### Brief
Can you render the whole listing below as a numbered list, with blank lines dropped and the pictures left out?

### Provided entries
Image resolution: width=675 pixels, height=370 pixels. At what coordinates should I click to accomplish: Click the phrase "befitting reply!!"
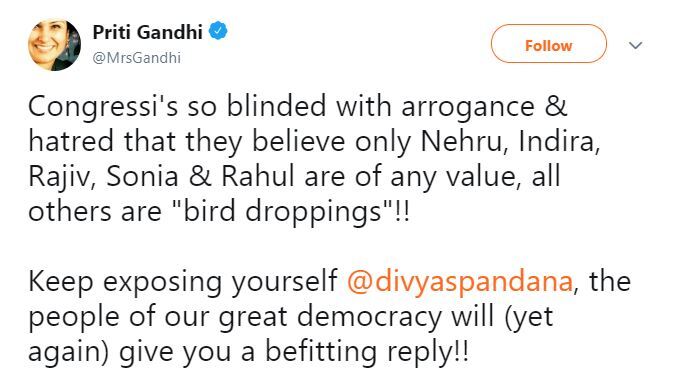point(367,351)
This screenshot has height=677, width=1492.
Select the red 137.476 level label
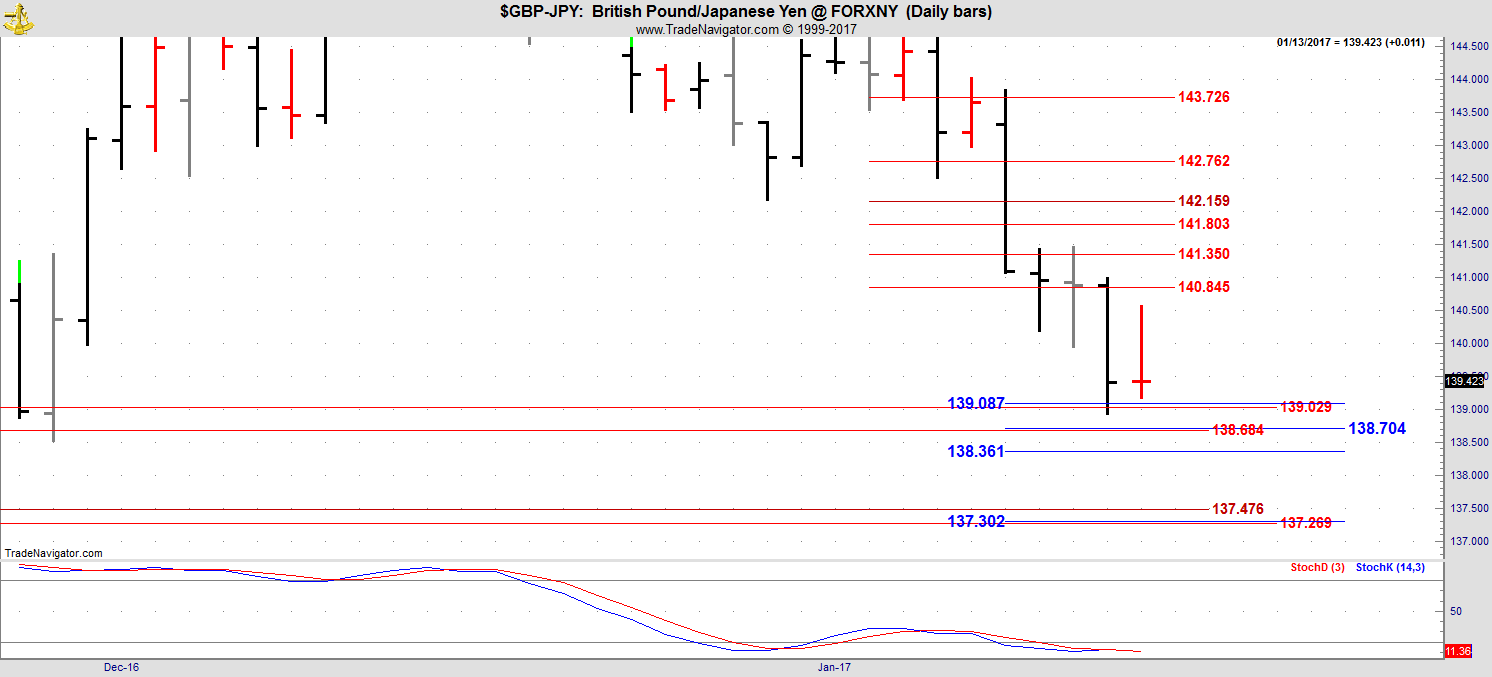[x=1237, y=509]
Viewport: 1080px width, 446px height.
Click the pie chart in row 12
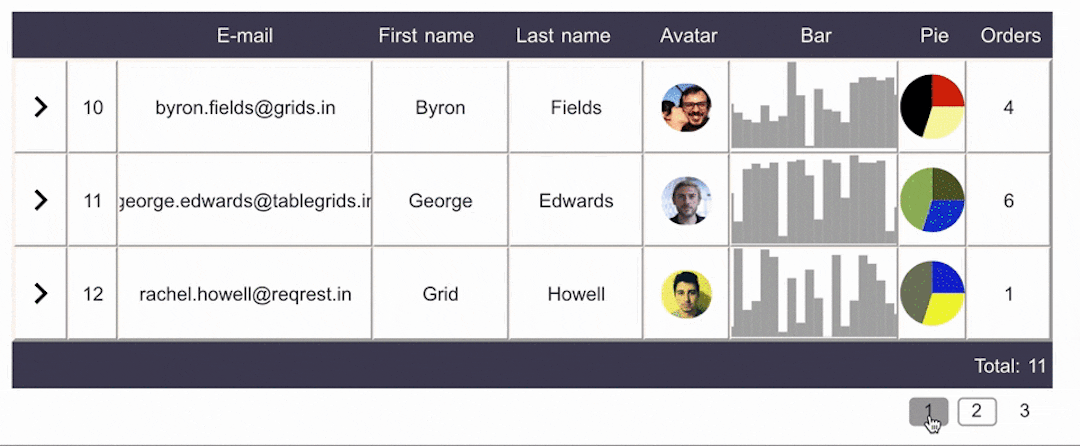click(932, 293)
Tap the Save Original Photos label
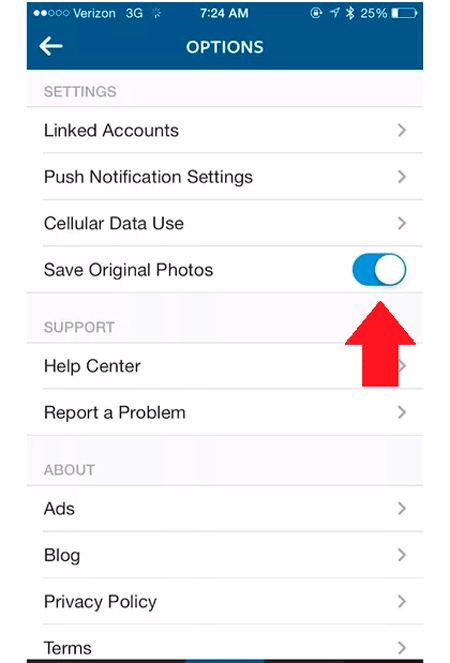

### Written answer
1. Image resolution: width=675 pixels, height=370 pixels. At what coordinates should I click to accomplish: Click the phrase "befitting reply!!"
2. point(367,351)
3. This screenshot has height=677, width=1492.
4. Select the red 137.476 level label
5. [x=1237, y=509]
6. Viewport: 1080px width, 446px height.
7. Click the pie chart in row 12
8. click(932, 293)
9. Tap the Save Original Photos label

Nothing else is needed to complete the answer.